The metabolic significance of ATP-citrate lyase in cancer: insights into glutamine-fuelled citrate biosynthesis and tumour progression.

ATP-citrate lyase (ACLY) is a major metabolic enzyme involved in the citrate to acetyl-CoA conversion, connecting glycolysis with lipid biosynthesis. More evidence has been given for its cancer metabolic role, but its patterns of expression and prognostic value in various cancers remain unclear, particularly in the process of cancer metabolic reprogramming, a feature of cancer progression and drug resistance. We performed a pan-cancer analysis of ACLY expression in six tumour types, bladder urothelial carcinoma (BLCA), breast invasive carcinoma (BRCA), kidney chromophobe (KICH), kidney renal clear cell carcinoma (KIRC), kidney renal papillary cell carcinoma (KIRP), and liver hepatocellular carcinoma (LIHC), using public databases like TIMER, GEPIA, UALCAN, and cBioPortal.

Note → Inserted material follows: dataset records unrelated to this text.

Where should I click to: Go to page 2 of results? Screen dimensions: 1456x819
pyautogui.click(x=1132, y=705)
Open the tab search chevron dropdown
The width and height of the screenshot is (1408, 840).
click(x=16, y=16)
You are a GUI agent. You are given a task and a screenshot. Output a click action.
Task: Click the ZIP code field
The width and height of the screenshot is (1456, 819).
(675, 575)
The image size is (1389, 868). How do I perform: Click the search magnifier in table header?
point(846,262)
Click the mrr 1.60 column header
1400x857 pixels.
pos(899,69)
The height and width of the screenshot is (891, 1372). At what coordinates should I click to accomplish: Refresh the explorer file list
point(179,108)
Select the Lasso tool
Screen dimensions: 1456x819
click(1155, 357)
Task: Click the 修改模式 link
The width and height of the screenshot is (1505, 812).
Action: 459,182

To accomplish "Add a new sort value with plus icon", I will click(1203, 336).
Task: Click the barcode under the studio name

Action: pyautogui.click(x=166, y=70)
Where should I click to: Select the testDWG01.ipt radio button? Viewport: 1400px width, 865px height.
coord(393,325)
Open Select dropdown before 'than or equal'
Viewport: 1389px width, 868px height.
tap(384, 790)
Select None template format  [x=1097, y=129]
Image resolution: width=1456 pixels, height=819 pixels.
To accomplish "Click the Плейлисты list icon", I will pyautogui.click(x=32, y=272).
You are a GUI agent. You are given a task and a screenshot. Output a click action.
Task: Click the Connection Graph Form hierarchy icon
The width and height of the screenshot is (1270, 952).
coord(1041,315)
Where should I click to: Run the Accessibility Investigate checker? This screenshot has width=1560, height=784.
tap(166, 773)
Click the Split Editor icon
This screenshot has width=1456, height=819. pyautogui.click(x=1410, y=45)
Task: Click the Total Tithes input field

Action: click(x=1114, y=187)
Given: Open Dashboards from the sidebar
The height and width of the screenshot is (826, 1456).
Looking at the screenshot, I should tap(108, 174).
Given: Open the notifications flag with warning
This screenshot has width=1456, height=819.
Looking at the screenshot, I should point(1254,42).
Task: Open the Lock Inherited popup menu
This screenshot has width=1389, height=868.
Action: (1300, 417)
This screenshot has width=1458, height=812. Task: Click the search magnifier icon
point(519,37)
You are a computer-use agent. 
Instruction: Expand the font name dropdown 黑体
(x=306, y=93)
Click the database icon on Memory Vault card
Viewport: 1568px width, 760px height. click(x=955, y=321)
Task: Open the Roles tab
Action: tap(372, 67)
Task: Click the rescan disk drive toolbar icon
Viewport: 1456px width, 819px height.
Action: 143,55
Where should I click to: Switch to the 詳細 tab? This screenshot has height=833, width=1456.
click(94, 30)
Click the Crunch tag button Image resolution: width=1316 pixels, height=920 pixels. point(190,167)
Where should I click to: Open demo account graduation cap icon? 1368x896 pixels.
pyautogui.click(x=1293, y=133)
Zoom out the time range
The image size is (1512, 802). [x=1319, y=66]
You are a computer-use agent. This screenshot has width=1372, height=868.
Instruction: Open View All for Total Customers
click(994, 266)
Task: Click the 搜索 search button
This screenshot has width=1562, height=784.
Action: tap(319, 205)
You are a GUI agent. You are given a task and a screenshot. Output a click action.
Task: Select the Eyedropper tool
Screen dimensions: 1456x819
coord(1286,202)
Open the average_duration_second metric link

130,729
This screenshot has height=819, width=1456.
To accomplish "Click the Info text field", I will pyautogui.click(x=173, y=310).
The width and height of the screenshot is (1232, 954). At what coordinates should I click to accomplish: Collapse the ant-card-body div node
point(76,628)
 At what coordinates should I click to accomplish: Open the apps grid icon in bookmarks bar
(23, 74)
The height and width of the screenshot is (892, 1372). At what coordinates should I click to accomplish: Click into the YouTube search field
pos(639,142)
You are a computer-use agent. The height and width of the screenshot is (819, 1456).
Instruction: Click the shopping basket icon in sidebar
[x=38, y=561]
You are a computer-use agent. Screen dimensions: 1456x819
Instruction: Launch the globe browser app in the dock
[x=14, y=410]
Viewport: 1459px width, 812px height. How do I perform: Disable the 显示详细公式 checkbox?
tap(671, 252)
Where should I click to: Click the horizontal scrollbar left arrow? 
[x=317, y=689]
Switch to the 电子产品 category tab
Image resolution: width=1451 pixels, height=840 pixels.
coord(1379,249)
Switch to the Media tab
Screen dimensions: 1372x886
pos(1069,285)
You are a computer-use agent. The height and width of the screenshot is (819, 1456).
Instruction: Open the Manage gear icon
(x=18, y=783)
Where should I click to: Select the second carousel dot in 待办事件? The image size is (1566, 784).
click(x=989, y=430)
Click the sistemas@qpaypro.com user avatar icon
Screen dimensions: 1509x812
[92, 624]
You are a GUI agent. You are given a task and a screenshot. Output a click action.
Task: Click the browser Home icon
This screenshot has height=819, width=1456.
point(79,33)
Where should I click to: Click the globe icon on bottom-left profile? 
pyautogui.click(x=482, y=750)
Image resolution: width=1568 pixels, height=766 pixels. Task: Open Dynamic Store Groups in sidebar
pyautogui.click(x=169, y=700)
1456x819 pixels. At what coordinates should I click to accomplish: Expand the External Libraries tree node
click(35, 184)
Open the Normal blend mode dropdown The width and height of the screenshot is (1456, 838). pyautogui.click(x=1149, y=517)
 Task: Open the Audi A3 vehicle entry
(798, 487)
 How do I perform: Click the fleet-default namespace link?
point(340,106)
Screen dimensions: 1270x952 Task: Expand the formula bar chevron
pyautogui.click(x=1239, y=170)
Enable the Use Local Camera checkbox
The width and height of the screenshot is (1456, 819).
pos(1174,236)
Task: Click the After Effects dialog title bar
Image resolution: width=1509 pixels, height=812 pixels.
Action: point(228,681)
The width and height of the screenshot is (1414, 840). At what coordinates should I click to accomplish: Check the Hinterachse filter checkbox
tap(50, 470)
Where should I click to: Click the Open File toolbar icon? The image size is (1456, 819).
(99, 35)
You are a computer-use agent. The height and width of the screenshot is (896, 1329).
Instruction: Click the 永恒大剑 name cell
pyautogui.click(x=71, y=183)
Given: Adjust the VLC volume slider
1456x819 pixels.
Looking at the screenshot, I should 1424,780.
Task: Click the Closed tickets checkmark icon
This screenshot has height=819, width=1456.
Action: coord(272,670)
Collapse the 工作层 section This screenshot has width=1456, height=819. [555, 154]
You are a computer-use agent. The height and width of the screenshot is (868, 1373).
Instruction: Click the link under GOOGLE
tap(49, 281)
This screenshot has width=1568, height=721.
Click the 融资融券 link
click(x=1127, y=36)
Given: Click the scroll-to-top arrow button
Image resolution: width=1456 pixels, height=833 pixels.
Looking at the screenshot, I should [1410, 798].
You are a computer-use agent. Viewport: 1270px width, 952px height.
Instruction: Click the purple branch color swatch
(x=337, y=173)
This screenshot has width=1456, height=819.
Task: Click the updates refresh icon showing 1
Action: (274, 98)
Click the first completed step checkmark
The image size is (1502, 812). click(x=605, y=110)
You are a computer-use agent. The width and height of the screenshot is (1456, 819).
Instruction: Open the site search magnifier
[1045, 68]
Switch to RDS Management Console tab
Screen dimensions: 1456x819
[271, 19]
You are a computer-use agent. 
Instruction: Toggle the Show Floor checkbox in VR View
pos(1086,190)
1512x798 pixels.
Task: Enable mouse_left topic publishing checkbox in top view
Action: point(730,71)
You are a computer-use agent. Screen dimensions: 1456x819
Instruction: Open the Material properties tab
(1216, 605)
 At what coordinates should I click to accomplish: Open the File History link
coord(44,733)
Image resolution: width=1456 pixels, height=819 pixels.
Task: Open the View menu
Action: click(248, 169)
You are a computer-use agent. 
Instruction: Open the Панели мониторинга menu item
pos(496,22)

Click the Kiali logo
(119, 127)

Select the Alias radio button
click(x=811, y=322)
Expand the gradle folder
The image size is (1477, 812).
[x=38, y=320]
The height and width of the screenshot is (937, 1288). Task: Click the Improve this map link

GEPIA and UALCAN were utilized for evaluating prognostic significance, and GEO datasets for external validation. ACLY was consistently overexpressed in reprogrammed cancers (BLCA, BRCA, KIRC, KIRP, and LIHC) (P < 0.05 to P < 0.001) but appreciably downregulated in KICH, a metabolically quiescent cancer. ACLY overexpression was associated with poor prognosis in LIHC and KICH (P = 0.011 and P = 0.0081, respectively) but surprisingly associated with better survival in KIRC (P < 0.0001). Genomic alterations in ACLY were rare (< 4%) across all cancers. The findings were validated by multiple GEO datasets: GSE41804 (LIHC), GSE 3167 (BLCA), GSE 22820 (BRCA), GSE 53757 (KIRC), GSE15641 (KIRP), and GSE15641 (KICH). Conclusion: ACLY expression agrees with the metabolic phenotype of most tumours and has different prognostic implications. Overexpression in metabolically active cancers and association with poor outcomes, namely in LIHC, emphasizes its potential for therapeutic targeting as a tumour metabolic status biomarker. Downregulation in KICH, on the other hand, agrees with evidence of metabolic stability in certain cancers. These findings might be used in the direction of metabolism-based therapeutic approaches and risk stratification in oncology.